Die NATO hat auf ihrem Gipfeltreffen in Chicago den Beginn der ersten Betriebsphase des Raketenabwehrschirms in Europa beschlossen. "Die Entscheidung wurde gerade getroffen", sagte ein NATO-Diplomat am Sonntag.

Damit sollen angesichts knapper Verteidigungsbudgets militärische Fähigkeiten geschaffen werden, die für einzelne Staaten zu teuer sind. Zu den Projekten der sogenannten „Smart Defence“ (Kluge Verteidigung) gehören beispielsweise ein System zur Bodenaufklärung durch unbemannte Flugkörper oder zur Betankung von Flugzeugen ebenso wie Einrichtungen zur medizinischen Versorgung von Soldaten.

In der ersten Betriebsphase des Raketenschirms werden mit einem Raketenabwehrsystem ausgestattete US-Militärschiffe auf einer US-Marinebasis im spanischen Rota stationiert, eine Radarstation im Südosten der Türkei in Betrieb genommen und die Arbeit in der Kommandozentrale auf dem NATO-Stützpunkt im deutschen Ramstein (Rheinland-Pfalz) aufgenommen.

Das Projekt, das vor eineinhalb Jahren grundsätzlich beschlossen wurde, soll bis 2020 schrittweise aufgebaut werden. Schon vor dem Treffen, zu dem Russland einen Vertreter aus der zweiten Reihe schickte, sandte die Führung aus Moskau die üblichen Worte strikter Ablehnung. Bisher schlägt Moskau alle Angebote zur Zusammenarbeit aus. „Dieses System könnte die Illusion erwecken, dass ein Atomkrieg zu gewinnen ist“, sagte Vize-Verteidigungsminister Anatoli Antonow.

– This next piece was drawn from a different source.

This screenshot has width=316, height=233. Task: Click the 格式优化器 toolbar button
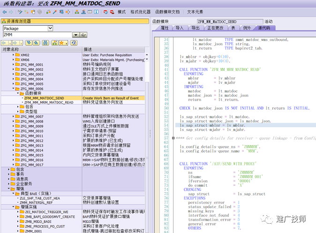pos(141,12)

Bereits am Samstag haben die Nato-Staaten dem Bodenaufklärungssystem AGS (Alliance Ground Surveillance) grünes Licht gegeben. Es soll die Aufklärung beweglicher Bodenziele unabhängig von Tages- und Wetterbedingungen ermöglichen. AGS wird von 13 NATO-Partnern, darunter Deutschland, beschafft und soll bis 2016 einsatzbereit sein.